** start of DATASET **

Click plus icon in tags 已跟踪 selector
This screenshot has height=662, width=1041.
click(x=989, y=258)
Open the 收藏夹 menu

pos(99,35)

** end of DATASET **
** start of DATASET **

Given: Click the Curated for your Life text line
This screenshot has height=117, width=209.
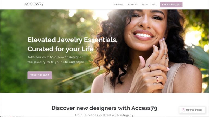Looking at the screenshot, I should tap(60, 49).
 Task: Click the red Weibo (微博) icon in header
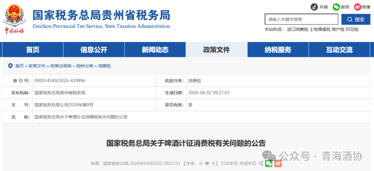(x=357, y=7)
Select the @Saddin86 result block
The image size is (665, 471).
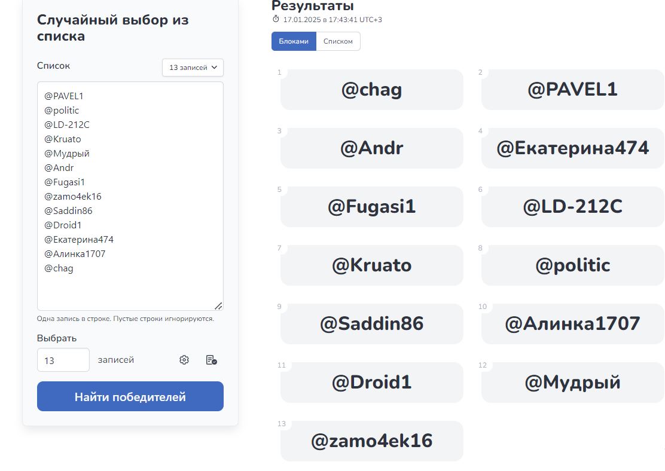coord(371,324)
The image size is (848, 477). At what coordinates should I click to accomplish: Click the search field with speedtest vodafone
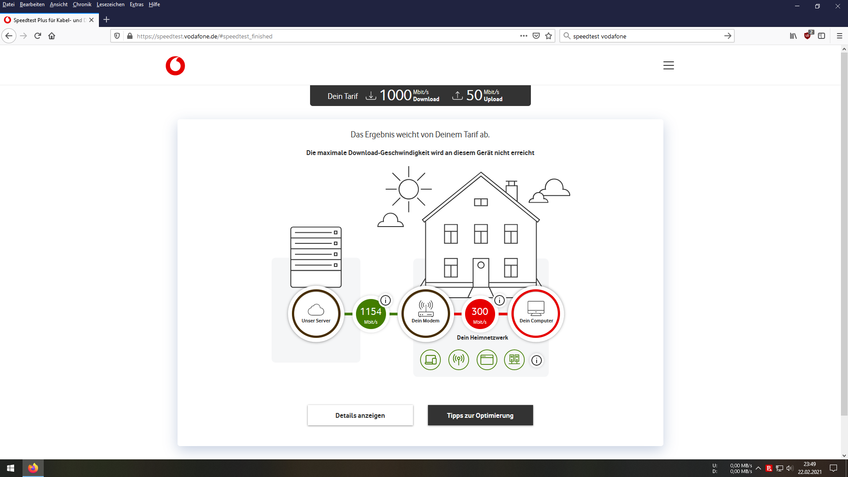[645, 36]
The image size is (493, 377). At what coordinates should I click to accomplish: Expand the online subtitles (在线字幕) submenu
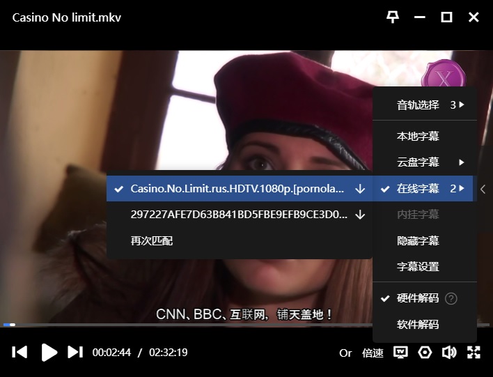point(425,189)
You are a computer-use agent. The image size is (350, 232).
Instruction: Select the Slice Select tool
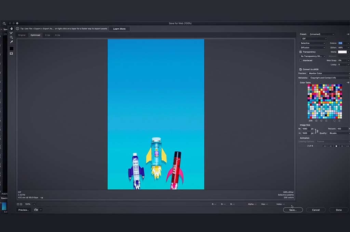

** end of DATASET **

— WHAT THE TASK ASKS —
Turn the part of the records that opens with the line containing "The image size is (493, 377)." and closes with the line containing "Instruction: Select the Slice Select tool" into a numbered list. Leave out blank lines and pictures.

— TASK ANSWER —
1. The image size is (493, 377). At what coordinates should I click to accomplish: Expand the online subtitles (在线字幕) submenu
2. point(425,189)
3. You are a computer-use agent. The image size is (350, 232).
4. Instruction: Select the Slice Select tool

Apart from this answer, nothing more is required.